On the other hand, the ultra-hardness TiAlSiN thin film deposition method using the cathode arc deposition according to an embodiment of the present invention is not limited to the above embodiments, but various modifications can be made within the scope without departing from the technical gist.

As described above, in the ultra-hardness TiAlSiN thin film deposition method using the cathode arc deposition according to the present invention, the coating potential applied to the Ti target is 18V, the coating current is 45A, the coating potential applied to the AlSi target is 19V, and the coating As a result of conducting cathodic arc deposition with a current of 35 A, there was an advantage of obtaining an ultra-high hardness coating thin film.
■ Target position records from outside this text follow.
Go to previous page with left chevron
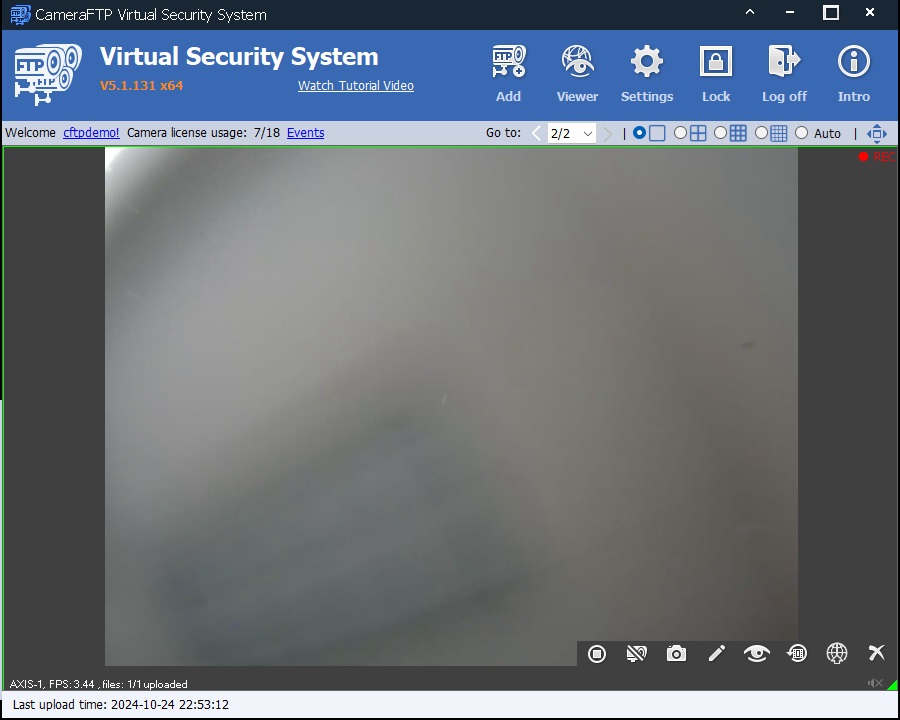 [537, 133]
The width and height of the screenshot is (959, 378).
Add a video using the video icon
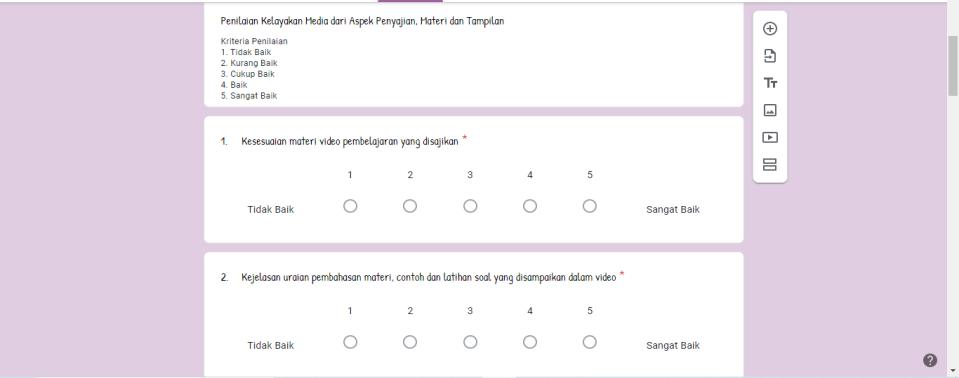770,138
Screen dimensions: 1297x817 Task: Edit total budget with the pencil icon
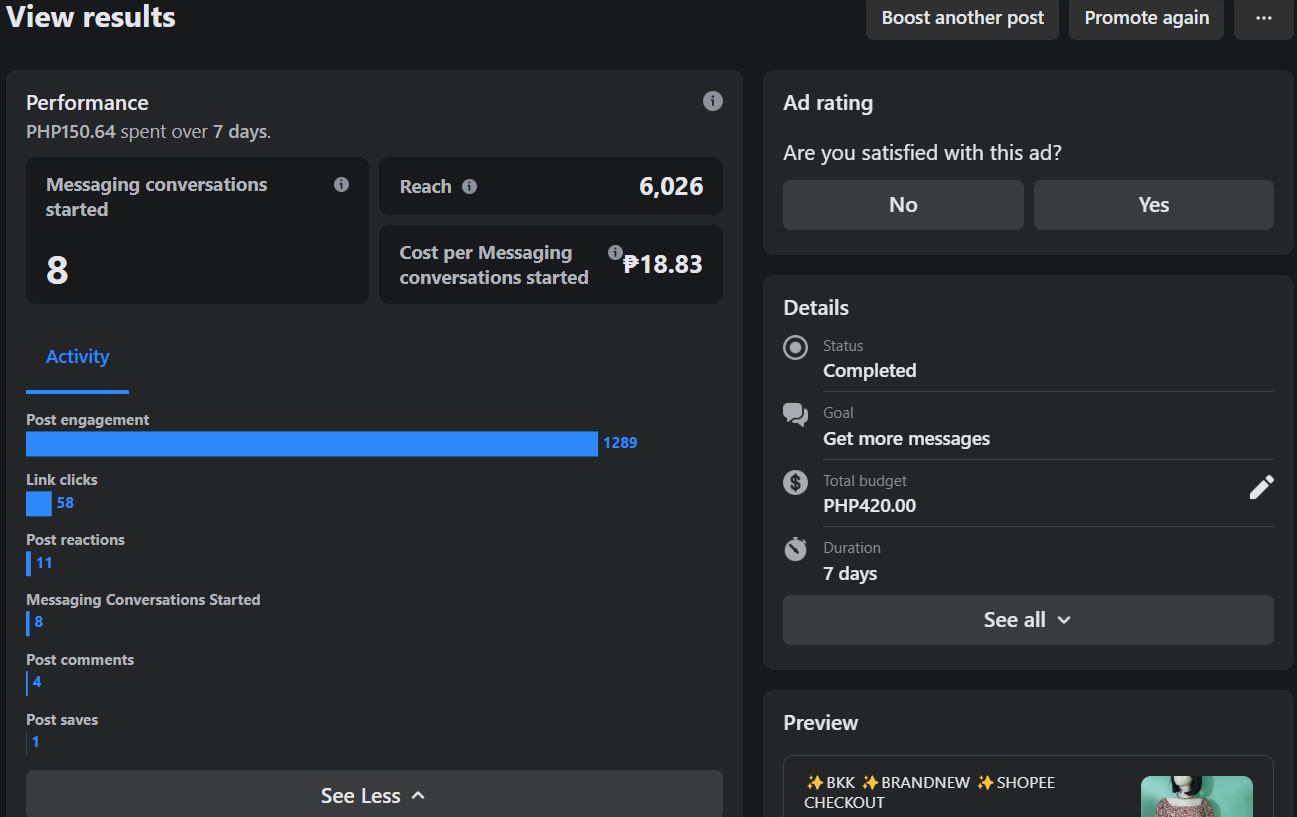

In fact, when applied to a carbide end mill, the cutting test resulted in a hardness of 5 times that of TiAlN.

1 is a schematic diagram schematically showing the configuration of a cathode arc deposition apparatus for performing ultra-hard TiAlSiN thin film deposition using a cathode arc deposition according to an embodiment of the present invention,

2 is a flowchart illustrating a process of depositing an ultra-high hardness TiAlSiN thin film using cathode arc deposition according to an embodiment of the present invention;

3 is an electron microscope photograph of a cross section of an ultra-hard TiAlSiN thin film using a cathode arc deposition according to an embodiment of the present invention,

4 is a view measuring the nano-hardness of the ultra-high hardness TiAlSiN thin film using a cathode arc deposition according to an embodiment of the present invention,

5 is a view showing the adhesion test results of ultra-high hardness TiAlSiN thin film using the cathode arc deposition according to an embodiment of the present invention,

6 is an electron microscope surface photograph of an ultra-high hardness TiAlSiN thin film using cathode arc deposition according to an embodiment of the present invention.

* Description of the symbols for the main parts of the drawings *

10: chamber, 11: Ti target,

12, 14: Arcos, 13: AlSi target,

15, 16: arc power supply, 17: the workpiece,

18: workpiece support, 19: heater,

20: back gauge, 21: heater power supply,

22: turbo pump, 23: rotary pump,

24: bias voltage power supply, 25: temperature controller,

26: Thermocouple.

Claims (4)

Cathode arc deposition process for depositing ultra-hard TiAlSiN thin film using cathode arc deposition includes a target installation process for installing a Ti target and an AlSi target or a TiAlSi target; Removing air in the chamber by lowering the degree of vacuum in the chamber in which the targets and the workpiece are installed to 10 ⁻⁵ to 10 ⁻⁷ Torr; A plasma cleaning process of injecting an inert gas into the chamber to clean the surface of the workpiece by setting a vacuum degree within the chamber to 10 ⁻¹ to 10 ⁻³ Torr; A method of depositing ultra-hardness TiAlSiN thin film using cathode arc deposition, comprising: introducing nitrogen into a chamber, applying a current to an arc source to form a plasma, and applying a bias voltage to form a TiAlSiN layer. The method of claim 1, wherein the plasma cleaning process has an etching potential of 310 to 320V, an etching current of 0.6A, and etching for cleaning for about 10 minutes is performed. Thin film deposition method. The cathode arc deposition according to claim 1, wherein the potential and current supplied to the Ti target are 14 to 22 V and 35 to 55 A, and the potential and current supplied to the AlSi target are 15 to 23 V and 25 to 55 A. Ultra-hardness TiAlSiN thin film deposition method using. The method of claim 1, wherein the deposition target temperature of the Ti target and the AlSi target is about 200 ° C. to 450 ° C. The method of claim 1, wherein the Ti AlSiN thin film is deposited using cathode arc deposition.